------ LISTED ENTRIES ------
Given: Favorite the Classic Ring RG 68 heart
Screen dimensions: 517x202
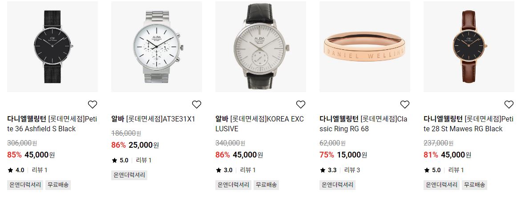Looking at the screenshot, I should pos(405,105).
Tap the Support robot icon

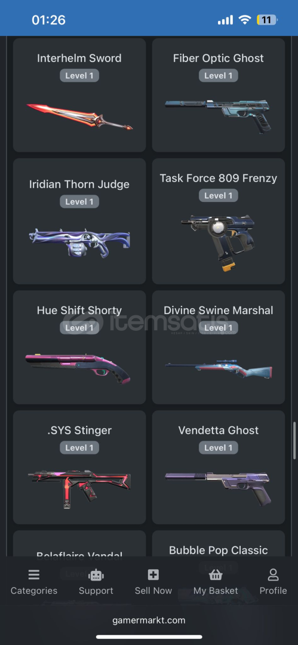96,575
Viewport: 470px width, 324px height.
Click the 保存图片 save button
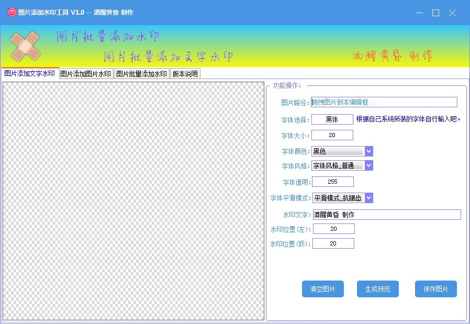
------
Write out each entry again exactly, and skip the pictures.

Given: Favorite the Classic Ring RG 68 heart
Screen dimensions: 517x202
Looking at the screenshot, I should pos(405,105).
Tap the Support robot icon

96,575
Viewport: 470px width, 324px height.
Click the 保存图片 save button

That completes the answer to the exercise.